Harlan, Edgar Rubey. A Narrative History of the People of Iowa.
Vol III. Chicago: American Historical Society,  1931

     p. 303

     THE HOLY NAME CATHOLIC CHURCH OF MARCUS. The first members of the Catholic faith to settle at Marcus, Cherokee County, in 1872, were of Irish and German descent, and for five years were obliged to worship individually or in one or another private residence sufficiently large to accommodate a gathering. In 1877 the comparatively few Catholics at this settlement built the first church structure of that denomination, a small frame building, very modestly furnished. Father Meis, of Le Mars, was the first priest to say mass in this humble place of worship, which later, from 1878 until 1883, was attended as a mission from Storm Lake by Fathers Gaffney and Slattery.
     In 1882 the second church structure was built, and this building still stands, being located two blocks north of the present brick church, erected in 1915. The rectory, which still stands but not now owned or used by the church, was built while Father Gilchrist was pastor in 1885, and in 1890 the first convent school was built, on the site of the present rectory, by Father Hennessy, who was pastor at that time, although the school was opened by Father John O'Reilly, who succeeded Father Hennessy. This school building was sold in 1914 and moved to the business district and is now used as the Marcus Hotel. The present fine new school building was then built.. Father O'Reilly secured the Sisters, B.V.M., to conduct the school, which was named Loretto Convent. At that time the congregation was scarcely prepared for this innovation and the Sisters suffered with patience and humility during that winter because of poor accommodations and inadequate heating. By their forebearance the Sisters won the love and respect of the parish and the names of Mother Superior Alexandra and Sisters Ingratia (music), Lomne and Louanna will long be remembered with affection. In 1915 the new church and new school were built by Father Edward O'Reilly, the work being all planned and completed within the space of two years. The church has a membership of 150 families, while Holy Name School has 175 pupils, with nine Sisters in charge. The names of the priests who have served this parish regularly are: Father Gilchrist, 1884-1886; Father Michael Hennessy, 1888-1891; Father John O'Reilly, 1891-1903; Father John Phelan, 1903-1906; Father Edward O'Reilly, 1906-1919; and Father George Cooke, 1920 to the present.
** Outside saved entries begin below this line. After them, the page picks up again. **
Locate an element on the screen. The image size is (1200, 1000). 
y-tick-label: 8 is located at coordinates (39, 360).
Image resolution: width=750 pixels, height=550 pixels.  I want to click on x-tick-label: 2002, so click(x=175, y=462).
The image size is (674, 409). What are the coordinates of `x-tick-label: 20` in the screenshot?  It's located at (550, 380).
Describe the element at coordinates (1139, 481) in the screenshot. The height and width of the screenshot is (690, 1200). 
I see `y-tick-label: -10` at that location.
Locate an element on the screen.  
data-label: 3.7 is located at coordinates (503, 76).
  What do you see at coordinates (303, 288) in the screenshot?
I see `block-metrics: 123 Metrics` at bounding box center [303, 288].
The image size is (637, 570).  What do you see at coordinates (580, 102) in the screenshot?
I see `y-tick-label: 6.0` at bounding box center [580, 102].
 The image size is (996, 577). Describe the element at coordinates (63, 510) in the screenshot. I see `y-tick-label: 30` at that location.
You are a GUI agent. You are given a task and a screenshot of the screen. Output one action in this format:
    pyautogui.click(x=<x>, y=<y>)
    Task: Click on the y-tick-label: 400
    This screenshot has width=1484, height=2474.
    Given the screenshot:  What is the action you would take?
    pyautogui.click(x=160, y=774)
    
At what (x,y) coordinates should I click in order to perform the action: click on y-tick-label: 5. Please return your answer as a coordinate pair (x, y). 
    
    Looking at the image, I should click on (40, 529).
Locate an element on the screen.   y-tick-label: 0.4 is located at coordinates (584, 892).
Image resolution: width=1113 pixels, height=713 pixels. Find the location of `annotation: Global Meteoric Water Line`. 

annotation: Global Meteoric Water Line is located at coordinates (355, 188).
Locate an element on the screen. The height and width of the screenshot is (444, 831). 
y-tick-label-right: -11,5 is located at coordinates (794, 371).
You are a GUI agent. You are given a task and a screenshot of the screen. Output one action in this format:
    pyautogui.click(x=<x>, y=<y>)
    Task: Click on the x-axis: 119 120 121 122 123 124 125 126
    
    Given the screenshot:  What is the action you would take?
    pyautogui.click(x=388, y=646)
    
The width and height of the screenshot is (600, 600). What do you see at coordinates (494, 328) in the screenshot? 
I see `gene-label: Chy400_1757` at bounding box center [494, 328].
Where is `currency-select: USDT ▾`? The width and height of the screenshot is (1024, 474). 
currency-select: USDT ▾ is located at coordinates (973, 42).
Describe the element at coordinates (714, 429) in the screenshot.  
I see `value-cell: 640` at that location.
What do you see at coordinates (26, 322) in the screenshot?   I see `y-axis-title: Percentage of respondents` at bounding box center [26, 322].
     Father Edward O'Reilly was appointed pastor of Holy Name Church of Marcus in 1906 and here accomplished a work that established the church firmly and made him one of the most beloved citizens of the community. The church, parochial school house, costing $100,000, were dedicated in September, 1916, and at the time of Father O'Reilly's death the property was entirely free from indebtedness.
     Father O'Reilly was born at Ballemacaugh, County Cavan, Ireland, in 1870, a member of a well-to-do and prominent Irish family, and after attending a seminary entered, in 1889, All Hallows College, Dublin. He was ordained to the priesthood June 24, 1894, and in September of that year came to the United States and was appointed assistant to Monsignor Ryan, pastor of Saint Patrick's Church, Dubuque, Iowa, later being assistant to Archbishop Hennessy. He was appointed pastor at West Bend, Iowa, where his parishioners were all German people, which necessitated Father O'Reilly's learning the German language. This he did and was able to speak German fluently. Later he was assigned to Sibley, Iowa, where he served eight years, during which he built a new parish house and improved the church. His work at Marcus has already been touched upon, and when he died, October, 17, 1919, the entire community was plunged into mourning, his funeral, the largest ever held at Marcus, being attended by more than 1,000 persons, including Catholic priests from all over the state.
     Father George Cooke, the present pastor, was born in Ireland, May 30, 1870. He received his early education at Dublin, where he was prepared for the priesthood at All Hallows College, and on coming to the United States was assistant priest at Sioux City, Iowa. Subsequently he was in charge at Larchmond, Iowa, for twelve years, and at Anthon for ten years, and in July, 1920, was assigned to his present charge. He has carried on the good work started by his predecessor, and is a man who has the universal confidence, esteem and friendship of the people of his community.